The evergreen leaves of Rhododendron maximum varied in size from six inches (15.0 cm) to 13.3 inches (33.2 cm) long, with new leaves covered with a white scurfy layer. One shrub had young leaves with red-purple glands raised above the dense white scurfy layer (coll. # WRW90). The largest specimen of R. maximum found on White Rock Mountain was 23 feet (7 m) tall and 25 feet (7.6 m) wide. In the Blue Ridge mountains of South Carolina, R. maximum reaches tree size growing to 40 feet (12.2 m) tall and 22 feet (6.71 m) wide (16, 26).

Rhododendron maximum occurs on the east and west sides of White Rock Mountain. Rhododendron maximum is absent on the north end of the mountain. On the east side of the mountain R. maximum is found near streams and on steep north facing shale slopes below 2,400 feet (732 m) in elevation. On the west side of the mountain R. maximum is more abundant. There, the species occurs near streams, on northern, western and occasionally on southern slopes. On the southern slopes, scattered shrubs are found in sunny, dry open woods up to 2,700 feet (823.8 m) in elevation. These plants may have xeromorphic properties (17). Elsewhere, R. maximum is found on well-drained, moist wooded slopes and streamsides with soil acidity of 6.2 pH. Some populations of R. maximum on White Rock Mountain are isolated from other populations by up to one mile (1.6 km) to three miles (4.8 km) apart. Extensive colonies over one mile in length occur along a few streams. Rhododendron maximum is the predominant plant species along these streams. Mountaineers call these dense thickets of R. maximum "laurel hells."

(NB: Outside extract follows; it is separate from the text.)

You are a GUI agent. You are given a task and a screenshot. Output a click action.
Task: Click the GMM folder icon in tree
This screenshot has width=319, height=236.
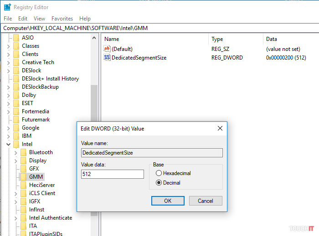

On the western slopes , the most common species found with Rhododendron maximum were Hamamelis virginiana, Kalmia latifolia, Oxydendrum arborem and Quercus coccinea. On the northwest slopes Betula lenta, Ostrya virginiana and Oxydendrum arborum typically occurred with R. maximum. Along the streams on the west side of the mountain, the most common plants found with R. maximum were Betula lenta, Hamamelis virginiana, Quercus alba and Tsuga canadensis. On the east side of the mountain on northeast slopes, plants usually found with R. maximum were Betula lenta, Pinus strobus, and Tsuga canadensis. On the west side of White Rock Mountain, Rhododendron maximum was the most common vascular plant found growing on some west-southwest to north slopes and along some of the north and west flowing streams. On the east side of the mountain, R. maximum was the most common vascular plant on some northeast slopes and along east flowing streams. (For associated plants growing with R. maximum, see Table 2.)

Pollinators of Rhododendron maximum were ruby-throated hummingbirds, bumblebees, bee species, and longhorned borer species.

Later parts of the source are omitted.